Majority-Owned Joint Ventures

STAL:
The Company has a 60% interest in the Chinese joint venture known as STAL. The remaining 40% interest in STAL is owned by China Baowu Steel Group Corporation Limited, a state authorized investment company whose equity securities are publicly traded in the People’s Republic of China. STAL is part of ATI’s AA&S segment, and manufactures Precision Rolled Strip stainless products mainly for the electronics, communication equipment, computer and automotive markets located in Asia. Cash and cash equivalents held by STAL as of September 30, 2020 were $48.9 million.

Next Gen Alloys LLC:
The Company has a 51% interest in Next Gen Alloys LLC, a joint venture with GE Aviation for the development of a new meltless titanium alloy powder manufacturing technology. The titanium alloy powders are being developed for use in additive manufacturing applications, including 3D printing. Cash and cash equivalents held by this joint venture as of September 30, 2020 were $3.2 million.

Equity Method Joint Ventures

A&T Stainless:
The Company has a 50% interest in A&T Stainless, a joint venture with an affiliate company of Tsingshan Group (Tsingshan) to produce 60-inch wide stainless sheet products for sale in North America. Tsingshan purchased its 50% joint venture interest in A&T Stainless in 2018 for $17.5 million, of which $12.0 million has been received by ATI. The A&T Stainless operations include the Company’s previously-idled direct roll and pickle (DRAP) facility in Midland, PA. ATI provides hot-rolling conversion services to A&T Stainless using the AA&S segment’s Hot-Rolling and Processing Facility.

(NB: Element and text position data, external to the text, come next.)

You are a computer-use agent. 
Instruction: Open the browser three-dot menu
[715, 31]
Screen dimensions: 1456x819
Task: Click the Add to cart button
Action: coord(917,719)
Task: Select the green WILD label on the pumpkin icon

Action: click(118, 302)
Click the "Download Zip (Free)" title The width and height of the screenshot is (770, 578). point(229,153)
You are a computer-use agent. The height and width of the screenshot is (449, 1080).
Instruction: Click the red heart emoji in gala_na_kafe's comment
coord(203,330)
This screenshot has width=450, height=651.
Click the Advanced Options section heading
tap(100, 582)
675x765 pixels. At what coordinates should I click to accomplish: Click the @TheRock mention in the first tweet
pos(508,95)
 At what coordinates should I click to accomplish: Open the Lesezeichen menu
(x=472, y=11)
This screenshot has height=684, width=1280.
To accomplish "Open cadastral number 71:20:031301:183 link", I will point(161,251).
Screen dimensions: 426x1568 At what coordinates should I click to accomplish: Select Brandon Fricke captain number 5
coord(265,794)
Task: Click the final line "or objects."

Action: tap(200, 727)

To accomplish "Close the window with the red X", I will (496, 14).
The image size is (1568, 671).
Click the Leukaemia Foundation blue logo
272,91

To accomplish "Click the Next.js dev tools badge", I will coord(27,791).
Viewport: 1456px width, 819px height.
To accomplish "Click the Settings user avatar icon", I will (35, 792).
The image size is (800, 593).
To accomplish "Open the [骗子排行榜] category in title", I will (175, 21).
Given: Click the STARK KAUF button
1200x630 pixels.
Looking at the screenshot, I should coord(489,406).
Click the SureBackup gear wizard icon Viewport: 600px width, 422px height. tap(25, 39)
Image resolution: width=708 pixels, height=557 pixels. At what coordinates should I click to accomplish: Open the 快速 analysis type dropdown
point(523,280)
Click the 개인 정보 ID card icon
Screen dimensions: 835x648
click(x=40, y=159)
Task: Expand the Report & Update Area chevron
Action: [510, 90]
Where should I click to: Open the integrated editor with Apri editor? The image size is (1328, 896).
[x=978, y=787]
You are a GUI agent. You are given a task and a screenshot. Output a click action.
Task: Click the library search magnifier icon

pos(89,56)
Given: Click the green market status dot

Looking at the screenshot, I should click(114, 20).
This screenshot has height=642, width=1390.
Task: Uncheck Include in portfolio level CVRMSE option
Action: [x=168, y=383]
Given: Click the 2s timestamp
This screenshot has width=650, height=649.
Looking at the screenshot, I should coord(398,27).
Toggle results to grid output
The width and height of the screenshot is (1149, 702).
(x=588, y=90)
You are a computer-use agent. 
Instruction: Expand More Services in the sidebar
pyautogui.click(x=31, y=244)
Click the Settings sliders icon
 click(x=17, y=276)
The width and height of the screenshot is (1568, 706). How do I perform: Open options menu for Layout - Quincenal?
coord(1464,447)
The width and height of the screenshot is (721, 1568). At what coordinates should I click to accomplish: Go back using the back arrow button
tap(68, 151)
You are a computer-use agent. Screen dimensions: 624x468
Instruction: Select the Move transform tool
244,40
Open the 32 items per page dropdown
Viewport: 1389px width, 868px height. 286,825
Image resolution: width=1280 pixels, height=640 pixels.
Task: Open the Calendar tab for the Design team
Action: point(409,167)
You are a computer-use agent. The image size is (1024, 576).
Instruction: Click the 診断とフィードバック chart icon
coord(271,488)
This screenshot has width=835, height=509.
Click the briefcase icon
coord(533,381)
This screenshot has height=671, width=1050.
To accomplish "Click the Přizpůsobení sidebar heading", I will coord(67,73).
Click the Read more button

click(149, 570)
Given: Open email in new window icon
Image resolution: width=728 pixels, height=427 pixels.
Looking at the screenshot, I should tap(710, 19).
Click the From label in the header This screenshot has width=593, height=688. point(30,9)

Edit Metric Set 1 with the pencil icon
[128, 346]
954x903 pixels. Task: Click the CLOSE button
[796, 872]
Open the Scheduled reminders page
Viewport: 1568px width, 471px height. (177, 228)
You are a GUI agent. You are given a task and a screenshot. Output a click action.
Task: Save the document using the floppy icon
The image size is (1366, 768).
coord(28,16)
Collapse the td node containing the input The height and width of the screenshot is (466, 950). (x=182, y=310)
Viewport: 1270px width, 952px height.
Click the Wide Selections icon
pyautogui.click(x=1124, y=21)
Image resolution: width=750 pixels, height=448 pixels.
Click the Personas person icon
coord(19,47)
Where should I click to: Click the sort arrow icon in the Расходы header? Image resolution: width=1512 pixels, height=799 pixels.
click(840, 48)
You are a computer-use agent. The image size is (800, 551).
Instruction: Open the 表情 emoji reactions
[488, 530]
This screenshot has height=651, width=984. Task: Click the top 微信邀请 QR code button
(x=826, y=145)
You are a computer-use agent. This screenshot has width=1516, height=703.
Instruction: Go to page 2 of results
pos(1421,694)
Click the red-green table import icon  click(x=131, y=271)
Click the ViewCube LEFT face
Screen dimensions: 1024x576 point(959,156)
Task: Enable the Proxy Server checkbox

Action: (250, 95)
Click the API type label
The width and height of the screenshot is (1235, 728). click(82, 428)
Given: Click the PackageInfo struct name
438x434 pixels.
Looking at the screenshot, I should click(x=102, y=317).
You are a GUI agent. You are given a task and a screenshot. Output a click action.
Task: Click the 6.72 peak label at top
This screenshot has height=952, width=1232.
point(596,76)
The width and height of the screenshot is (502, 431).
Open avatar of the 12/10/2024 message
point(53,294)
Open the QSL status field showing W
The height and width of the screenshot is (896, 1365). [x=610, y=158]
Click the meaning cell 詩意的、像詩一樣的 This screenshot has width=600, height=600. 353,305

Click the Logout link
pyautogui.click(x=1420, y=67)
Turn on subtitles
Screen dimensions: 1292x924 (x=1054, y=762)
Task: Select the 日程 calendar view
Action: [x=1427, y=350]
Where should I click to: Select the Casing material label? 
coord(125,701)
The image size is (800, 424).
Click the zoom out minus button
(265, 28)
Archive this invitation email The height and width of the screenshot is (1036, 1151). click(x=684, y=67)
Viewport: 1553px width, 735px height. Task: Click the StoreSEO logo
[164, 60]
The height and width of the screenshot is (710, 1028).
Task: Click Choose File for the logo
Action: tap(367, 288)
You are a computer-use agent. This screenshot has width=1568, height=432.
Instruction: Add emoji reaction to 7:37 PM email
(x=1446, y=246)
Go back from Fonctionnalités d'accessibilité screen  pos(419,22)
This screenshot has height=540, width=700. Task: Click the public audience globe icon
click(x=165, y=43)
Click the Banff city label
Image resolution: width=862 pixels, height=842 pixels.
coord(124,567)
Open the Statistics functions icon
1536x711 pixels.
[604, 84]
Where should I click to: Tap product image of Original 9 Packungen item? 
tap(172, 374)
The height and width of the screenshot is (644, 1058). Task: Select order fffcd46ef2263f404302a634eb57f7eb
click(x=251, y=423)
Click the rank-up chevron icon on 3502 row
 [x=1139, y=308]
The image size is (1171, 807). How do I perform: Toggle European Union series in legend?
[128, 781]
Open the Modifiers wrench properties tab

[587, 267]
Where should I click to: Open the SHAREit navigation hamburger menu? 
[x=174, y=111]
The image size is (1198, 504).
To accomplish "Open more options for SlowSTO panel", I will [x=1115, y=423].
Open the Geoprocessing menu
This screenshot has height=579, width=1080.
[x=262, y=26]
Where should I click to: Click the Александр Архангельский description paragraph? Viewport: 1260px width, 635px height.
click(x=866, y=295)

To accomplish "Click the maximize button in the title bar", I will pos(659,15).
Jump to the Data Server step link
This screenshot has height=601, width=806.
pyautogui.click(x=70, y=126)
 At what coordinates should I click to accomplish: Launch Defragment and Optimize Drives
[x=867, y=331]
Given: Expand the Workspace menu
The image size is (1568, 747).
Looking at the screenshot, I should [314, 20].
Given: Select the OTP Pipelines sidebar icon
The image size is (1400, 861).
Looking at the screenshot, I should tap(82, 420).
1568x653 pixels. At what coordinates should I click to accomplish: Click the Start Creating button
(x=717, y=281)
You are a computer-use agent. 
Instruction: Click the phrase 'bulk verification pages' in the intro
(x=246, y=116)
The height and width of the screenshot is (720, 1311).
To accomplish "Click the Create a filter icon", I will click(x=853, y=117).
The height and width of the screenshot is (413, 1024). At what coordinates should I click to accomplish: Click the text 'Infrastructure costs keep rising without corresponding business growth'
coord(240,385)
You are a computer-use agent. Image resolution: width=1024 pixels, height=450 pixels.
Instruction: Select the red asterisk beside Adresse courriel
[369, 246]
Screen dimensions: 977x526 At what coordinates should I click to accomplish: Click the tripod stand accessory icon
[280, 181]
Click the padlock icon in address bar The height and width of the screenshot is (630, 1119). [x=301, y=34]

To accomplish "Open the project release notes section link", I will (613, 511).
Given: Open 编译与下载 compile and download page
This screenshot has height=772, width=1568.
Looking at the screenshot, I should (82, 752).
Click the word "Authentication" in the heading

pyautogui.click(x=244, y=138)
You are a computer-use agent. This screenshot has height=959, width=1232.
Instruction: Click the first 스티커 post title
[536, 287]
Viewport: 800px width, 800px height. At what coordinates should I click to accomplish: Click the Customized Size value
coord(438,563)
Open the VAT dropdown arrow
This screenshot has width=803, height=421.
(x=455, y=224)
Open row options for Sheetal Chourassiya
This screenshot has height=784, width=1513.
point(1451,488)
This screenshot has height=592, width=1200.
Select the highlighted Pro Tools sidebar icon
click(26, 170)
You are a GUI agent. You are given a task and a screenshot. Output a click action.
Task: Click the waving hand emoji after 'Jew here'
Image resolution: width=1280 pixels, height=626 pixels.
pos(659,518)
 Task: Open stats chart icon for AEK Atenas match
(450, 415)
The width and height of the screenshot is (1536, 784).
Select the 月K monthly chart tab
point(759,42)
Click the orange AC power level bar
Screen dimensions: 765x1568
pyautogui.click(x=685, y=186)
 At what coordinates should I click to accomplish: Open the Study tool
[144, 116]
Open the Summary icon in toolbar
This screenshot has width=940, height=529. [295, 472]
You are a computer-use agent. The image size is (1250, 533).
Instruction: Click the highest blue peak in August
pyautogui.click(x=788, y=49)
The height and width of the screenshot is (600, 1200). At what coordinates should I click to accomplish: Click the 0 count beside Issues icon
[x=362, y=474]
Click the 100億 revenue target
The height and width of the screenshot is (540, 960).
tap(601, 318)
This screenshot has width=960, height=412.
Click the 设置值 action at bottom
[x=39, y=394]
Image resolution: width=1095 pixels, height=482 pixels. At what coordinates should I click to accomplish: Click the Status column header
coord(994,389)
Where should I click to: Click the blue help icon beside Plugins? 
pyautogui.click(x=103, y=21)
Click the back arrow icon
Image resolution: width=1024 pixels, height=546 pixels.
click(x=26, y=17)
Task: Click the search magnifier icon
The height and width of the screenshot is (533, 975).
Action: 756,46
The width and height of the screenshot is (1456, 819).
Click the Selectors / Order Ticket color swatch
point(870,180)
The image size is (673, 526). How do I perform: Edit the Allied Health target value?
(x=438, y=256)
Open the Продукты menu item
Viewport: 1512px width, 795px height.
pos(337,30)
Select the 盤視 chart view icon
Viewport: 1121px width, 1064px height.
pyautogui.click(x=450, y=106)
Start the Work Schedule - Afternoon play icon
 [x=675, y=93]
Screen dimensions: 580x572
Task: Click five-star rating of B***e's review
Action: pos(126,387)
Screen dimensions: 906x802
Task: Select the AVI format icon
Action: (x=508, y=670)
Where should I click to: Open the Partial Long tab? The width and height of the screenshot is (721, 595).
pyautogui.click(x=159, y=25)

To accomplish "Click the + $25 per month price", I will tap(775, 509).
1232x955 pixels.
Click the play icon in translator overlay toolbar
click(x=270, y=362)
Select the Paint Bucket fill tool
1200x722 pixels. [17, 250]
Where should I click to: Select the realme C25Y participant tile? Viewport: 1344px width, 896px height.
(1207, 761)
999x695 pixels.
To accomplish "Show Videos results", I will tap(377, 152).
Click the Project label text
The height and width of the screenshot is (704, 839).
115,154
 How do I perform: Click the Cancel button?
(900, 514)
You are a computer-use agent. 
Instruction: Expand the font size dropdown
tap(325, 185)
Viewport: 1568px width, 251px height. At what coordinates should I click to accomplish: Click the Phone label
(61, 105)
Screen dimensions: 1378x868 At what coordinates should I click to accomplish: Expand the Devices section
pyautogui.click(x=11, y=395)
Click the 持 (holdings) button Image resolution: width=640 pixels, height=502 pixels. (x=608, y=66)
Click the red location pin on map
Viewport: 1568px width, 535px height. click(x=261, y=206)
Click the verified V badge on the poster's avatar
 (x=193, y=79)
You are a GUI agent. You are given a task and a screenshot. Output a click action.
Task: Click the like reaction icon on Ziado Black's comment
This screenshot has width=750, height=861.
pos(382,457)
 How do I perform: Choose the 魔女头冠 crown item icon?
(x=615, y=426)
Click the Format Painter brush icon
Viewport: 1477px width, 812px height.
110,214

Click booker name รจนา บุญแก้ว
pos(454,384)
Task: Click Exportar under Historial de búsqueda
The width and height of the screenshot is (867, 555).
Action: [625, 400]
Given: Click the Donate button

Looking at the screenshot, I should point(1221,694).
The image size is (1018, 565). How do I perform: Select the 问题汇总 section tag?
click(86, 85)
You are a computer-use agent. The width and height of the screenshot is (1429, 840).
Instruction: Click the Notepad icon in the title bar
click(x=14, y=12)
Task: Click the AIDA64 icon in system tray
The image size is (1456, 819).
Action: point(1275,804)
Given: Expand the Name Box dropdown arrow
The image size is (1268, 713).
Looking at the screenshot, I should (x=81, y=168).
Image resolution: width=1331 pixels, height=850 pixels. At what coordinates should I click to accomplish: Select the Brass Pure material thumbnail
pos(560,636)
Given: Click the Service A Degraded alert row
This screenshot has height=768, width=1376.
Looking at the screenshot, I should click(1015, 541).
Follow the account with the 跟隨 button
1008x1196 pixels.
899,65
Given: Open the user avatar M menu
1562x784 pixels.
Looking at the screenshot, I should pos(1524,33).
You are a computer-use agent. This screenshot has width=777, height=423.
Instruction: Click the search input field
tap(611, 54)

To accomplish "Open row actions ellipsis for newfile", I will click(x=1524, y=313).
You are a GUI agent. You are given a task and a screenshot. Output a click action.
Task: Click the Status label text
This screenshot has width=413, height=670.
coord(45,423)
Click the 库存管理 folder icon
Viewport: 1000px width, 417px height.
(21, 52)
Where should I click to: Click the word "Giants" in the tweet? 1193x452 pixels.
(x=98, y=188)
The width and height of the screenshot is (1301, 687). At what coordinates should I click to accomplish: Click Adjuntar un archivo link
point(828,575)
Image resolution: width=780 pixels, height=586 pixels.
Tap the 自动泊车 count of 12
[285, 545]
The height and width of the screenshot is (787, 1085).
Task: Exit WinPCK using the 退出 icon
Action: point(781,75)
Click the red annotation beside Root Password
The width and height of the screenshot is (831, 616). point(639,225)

ATI accounts for the A&T Stainless joint venture under the equity method of accounting.

In late March 2018, ATI filed for an exclusion from the Section 232 tariffs on behalf of A&T Stainless, which imports semi-finished stainless slab products from Indonesia. In April 2019, the Company learned that this exclusion request was denied by the U.S. Department of Commerce. ATI filed new requests on behalf of A&T Stainless for exclusion from the Section 232 tariffs in October 2019. These requests were denied by the U.S. Department of Commerce in the second quarter of 2020, and the 25% tariff remains in place.

On March 31, 2020, ATI announced that A&T Stainless would be idling the DRAP facility in 2020, in an orderly shut down process that was completed in the third quarter. A&T Stainless recorded a $4.8 million charge in the second quarter 2020 for
contractual termination benefits as a result of the idling decision. ATI’s share of A&T Stainless results were losses of $1.6 million and $10.1 million for the three and nine months ended September 30, 2020, respectively, and losses of $2.6 million and $9.9 million for the three and nine months ended September 30, 2019, respectively, which is included within other income/expense, net, on the consolidated statements of operations. These equity method results are reported in the AA&S segment, with the exception of ATI’s $2.4 million share of the charge for termination benefits.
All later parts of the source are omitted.